## AVAILABLE RECORDS
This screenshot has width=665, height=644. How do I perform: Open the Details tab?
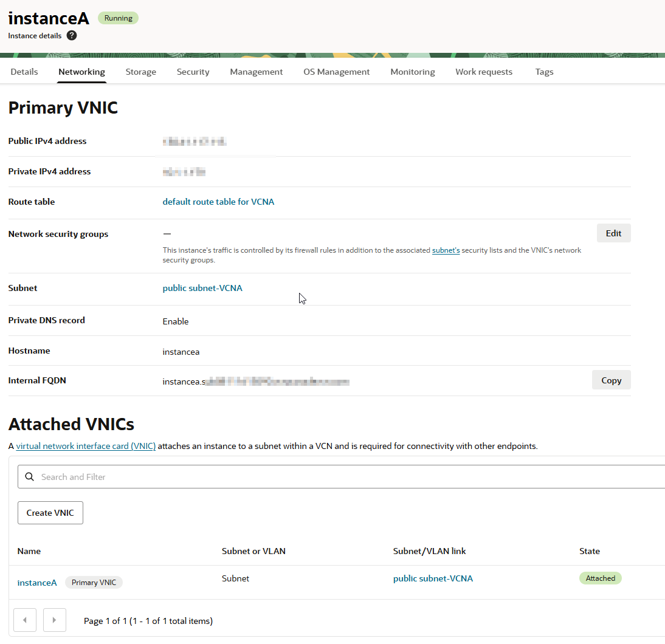coord(24,72)

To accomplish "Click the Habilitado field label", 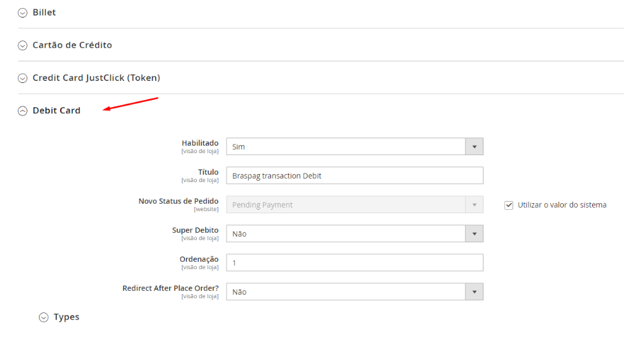I will click(200, 143).
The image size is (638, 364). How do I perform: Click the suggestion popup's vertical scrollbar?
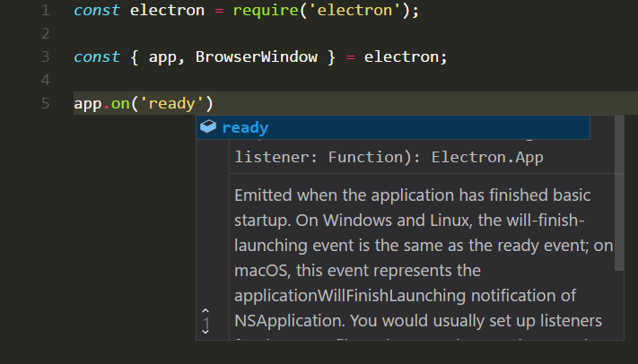coord(619,193)
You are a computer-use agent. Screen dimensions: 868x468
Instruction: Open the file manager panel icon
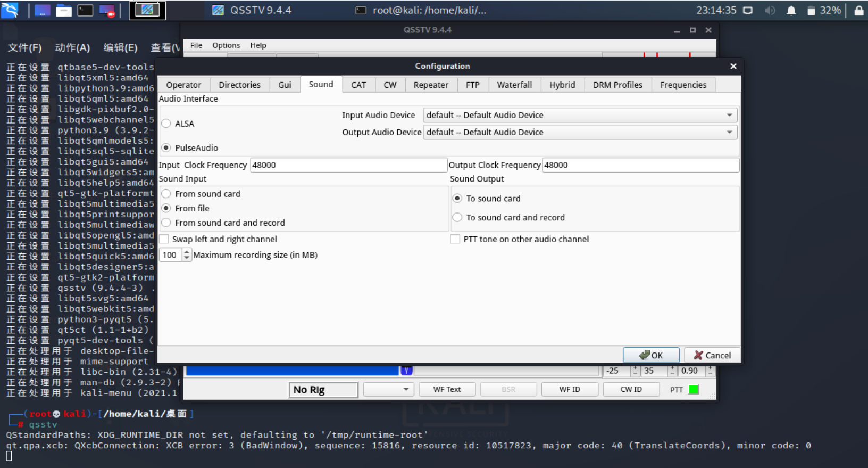coord(64,11)
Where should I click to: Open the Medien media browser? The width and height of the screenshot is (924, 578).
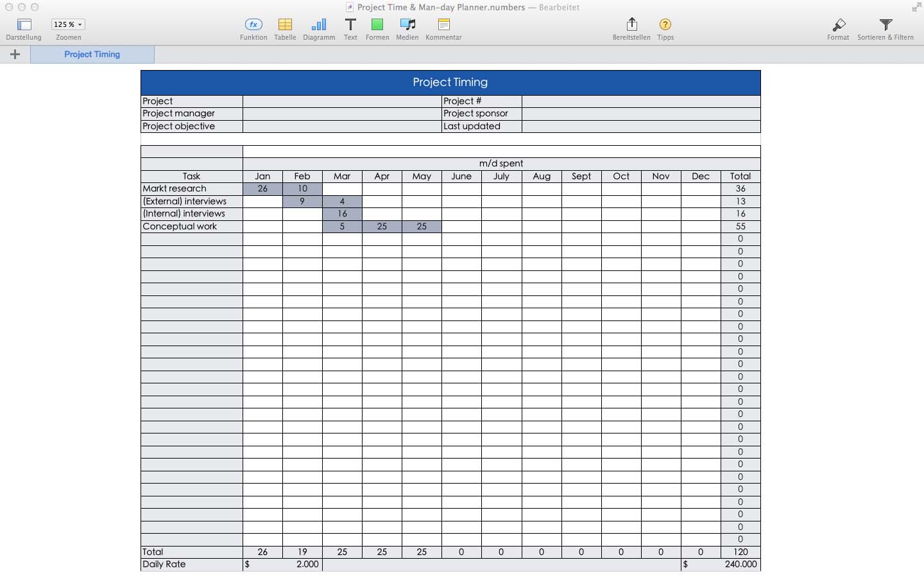tap(407, 25)
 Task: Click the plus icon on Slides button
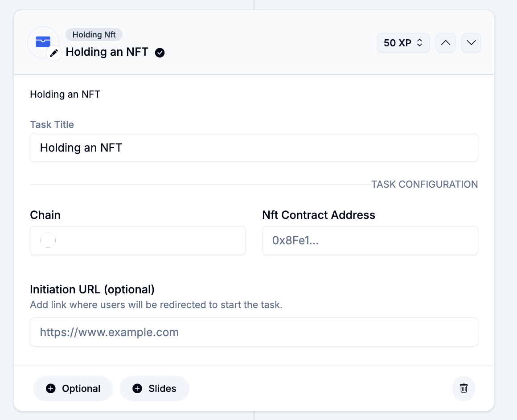pyautogui.click(x=137, y=388)
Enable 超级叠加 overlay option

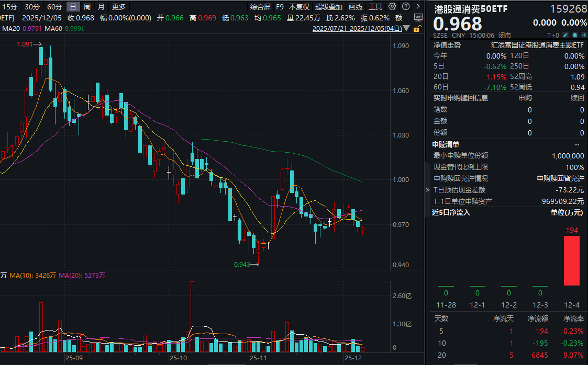click(x=328, y=7)
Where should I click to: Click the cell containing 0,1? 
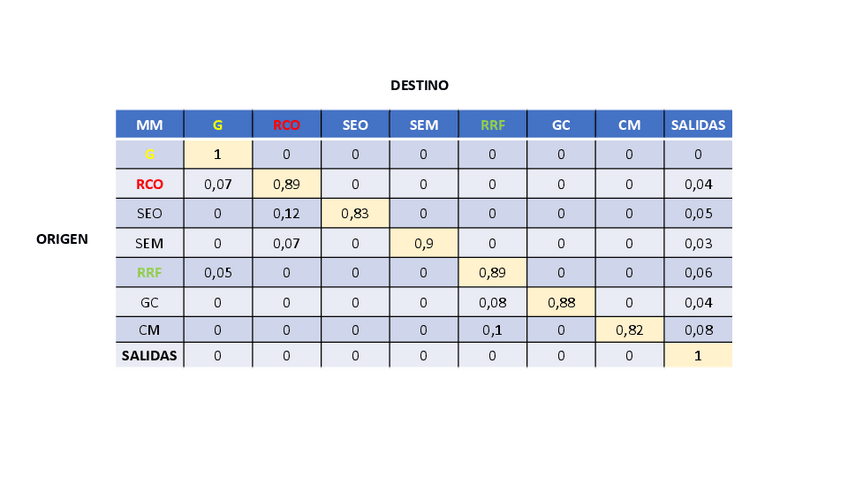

## PROBLEM REQUIREMENTS
Starting at the line that contains "Where should I click to: Open", write out every line through the final line of the entries, word for word; skip any pictures.

## SOLUTION FOR THIS PROBLEM
Where should I click to: Open the Medien media browser? The width and height of the screenshot is (924, 578).
tap(407, 25)
 Task: Click the plus icon on Slides button
pyautogui.click(x=137, y=388)
Enable 超级叠加 overlay option

click(x=328, y=7)
Where should I click to: Click the cell containing 0,1? 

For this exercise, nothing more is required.